Whole-Soil Proteogenomics Uncover Hidden Microbial Strategies for Carbon Cycling Across the Soil Profile Under Deep Soil Warming

Soils are Earth’s largest carbon reservoir, yet microbial mechanisms controlling decomposition, and their warming response, remain poorly resolved, especially in subsoils. Using genome-resolved proteogenomics within a replicated whole-soil warming experiment (0–90 cm, +4°C, 7.5 years) we mapped microbial traits, their depth stratification, and warming responses. Depth was the dominant driver of microbial community and trait structure. Depth-wise, metabolism converged on low-molecular-weight and C₁ compounds, challenging glucose-centric models, with surface soils enriched in methanol oxidation and deep soils in alcohol fermentation, CO oxidation and N₂ fixation.

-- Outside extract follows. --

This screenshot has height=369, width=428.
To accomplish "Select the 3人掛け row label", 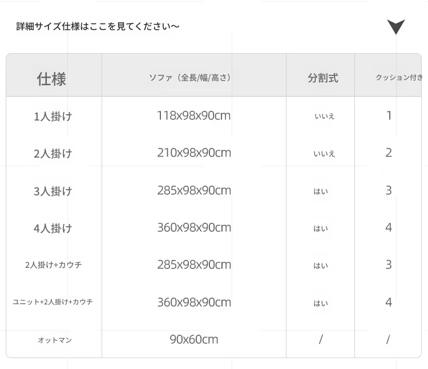I will point(53,191).
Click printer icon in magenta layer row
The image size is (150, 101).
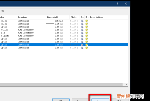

Abundant sialidases in deep soils implicate glycoproteins as a key carbon source. Warming effects were smaller and decreased over time but were depth-specific: surface soils showed enhanced amino sugar and sugar alcohol transport, phosphorus mobilization, and stress tolerance, whereas mid- and deep soils exhibited stimulated C₁ metabolism, CO oxidation, and altered nitrogen turnover. These depth-specific microbial trait shifts may critically influence soil carbon–climate feedbacks.